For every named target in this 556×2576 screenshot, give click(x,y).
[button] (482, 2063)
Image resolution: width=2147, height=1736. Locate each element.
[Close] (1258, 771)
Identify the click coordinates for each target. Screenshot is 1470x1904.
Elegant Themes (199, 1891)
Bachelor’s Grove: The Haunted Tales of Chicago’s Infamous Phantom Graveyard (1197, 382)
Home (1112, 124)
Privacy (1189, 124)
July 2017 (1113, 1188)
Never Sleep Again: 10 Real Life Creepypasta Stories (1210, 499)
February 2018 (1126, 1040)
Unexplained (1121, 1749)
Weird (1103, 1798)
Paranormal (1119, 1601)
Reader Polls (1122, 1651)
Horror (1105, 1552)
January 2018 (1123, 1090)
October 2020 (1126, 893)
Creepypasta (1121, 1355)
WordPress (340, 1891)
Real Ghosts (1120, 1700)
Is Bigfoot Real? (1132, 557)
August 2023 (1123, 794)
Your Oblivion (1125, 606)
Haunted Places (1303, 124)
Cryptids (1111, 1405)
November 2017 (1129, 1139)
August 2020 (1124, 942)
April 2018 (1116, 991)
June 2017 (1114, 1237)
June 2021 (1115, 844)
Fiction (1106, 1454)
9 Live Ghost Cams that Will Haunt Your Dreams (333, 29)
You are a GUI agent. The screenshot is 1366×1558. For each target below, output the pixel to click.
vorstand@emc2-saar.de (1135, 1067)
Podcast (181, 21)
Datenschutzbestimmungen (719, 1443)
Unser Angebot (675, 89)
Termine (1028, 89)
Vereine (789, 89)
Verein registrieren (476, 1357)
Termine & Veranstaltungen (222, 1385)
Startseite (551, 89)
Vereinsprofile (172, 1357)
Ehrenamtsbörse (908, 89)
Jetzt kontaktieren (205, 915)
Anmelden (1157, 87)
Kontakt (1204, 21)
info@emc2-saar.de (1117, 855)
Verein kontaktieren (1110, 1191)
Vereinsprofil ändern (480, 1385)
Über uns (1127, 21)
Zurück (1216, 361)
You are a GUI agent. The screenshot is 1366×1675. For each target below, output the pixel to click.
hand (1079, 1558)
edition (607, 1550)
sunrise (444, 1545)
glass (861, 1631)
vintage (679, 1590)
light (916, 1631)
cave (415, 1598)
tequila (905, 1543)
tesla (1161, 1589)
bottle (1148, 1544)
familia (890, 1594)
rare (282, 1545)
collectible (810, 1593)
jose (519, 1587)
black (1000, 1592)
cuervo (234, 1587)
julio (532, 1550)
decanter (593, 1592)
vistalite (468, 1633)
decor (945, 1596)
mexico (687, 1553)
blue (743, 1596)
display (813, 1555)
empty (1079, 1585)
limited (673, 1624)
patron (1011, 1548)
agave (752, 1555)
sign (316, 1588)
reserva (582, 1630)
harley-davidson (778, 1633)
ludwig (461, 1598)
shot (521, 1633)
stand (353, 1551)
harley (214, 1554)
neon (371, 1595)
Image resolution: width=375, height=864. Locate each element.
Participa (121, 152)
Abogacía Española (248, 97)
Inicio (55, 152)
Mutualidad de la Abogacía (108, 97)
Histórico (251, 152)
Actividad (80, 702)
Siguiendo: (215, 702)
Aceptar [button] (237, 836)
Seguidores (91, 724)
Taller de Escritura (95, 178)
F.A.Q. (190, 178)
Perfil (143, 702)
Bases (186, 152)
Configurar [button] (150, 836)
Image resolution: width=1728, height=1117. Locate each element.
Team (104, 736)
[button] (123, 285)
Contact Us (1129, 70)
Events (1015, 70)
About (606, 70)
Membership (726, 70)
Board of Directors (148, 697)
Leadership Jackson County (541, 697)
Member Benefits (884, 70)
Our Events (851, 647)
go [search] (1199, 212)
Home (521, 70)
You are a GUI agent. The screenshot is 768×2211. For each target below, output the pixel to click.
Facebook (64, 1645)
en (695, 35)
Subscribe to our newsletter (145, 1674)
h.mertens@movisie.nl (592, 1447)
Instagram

────────────────────────────────────────

PROBLEM TO SOLVE:
Find the line containing "limited (673, 1624)" in the data above. Please transcribe it and every line after it, exactly.

RESPONSE BOX:
limited (673, 1624)
patron (1011, 1548)
agave (752, 1555)
sign (316, 1588)
reserva (582, 1630)
harley-davidson (778, 1633)
ludwig (461, 1598)
shot (521, 1633)
stand (353, 1551)
harley (214, 1554)
neon (371, 1595)
Image resolution: width=375, height=864. Locate each element.
Participa (121, 152)
Abogacía Española (248, 97)
Inicio (55, 152)
Mutualidad de la Abogacía (108, 97)
Histórico (251, 152)
Actividad (80, 702)
Siguiendo: (215, 702)
Aceptar [button] (237, 836)
Seguidores (91, 724)
Taller de Escritura (95, 178)
F.A.Q. (190, 178)
Perfil (143, 702)
Bases (186, 152)
Configurar [button] (150, 836)
Image resolution: width=1728, height=1117. Locate each element.
Team (104, 736)
[button] (123, 285)
Contact Us (1129, 70)
Events (1015, 70)
About (606, 70)
Membership (726, 70)
Board of Directors (148, 697)
Leadership Jackson County (541, 697)
Member Benefits (884, 70)
Our Events (851, 647)
go [search] (1199, 212)
Home (521, 70)
You are a GUI agent. The screenshot is 768×2211. For each target below, output the pixel to click.
Facebook (64, 1645)
en (695, 35)
Subscribe to our newsletter (145, 1674)
h.mertens@movisie.nl (592, 1447)
Instagram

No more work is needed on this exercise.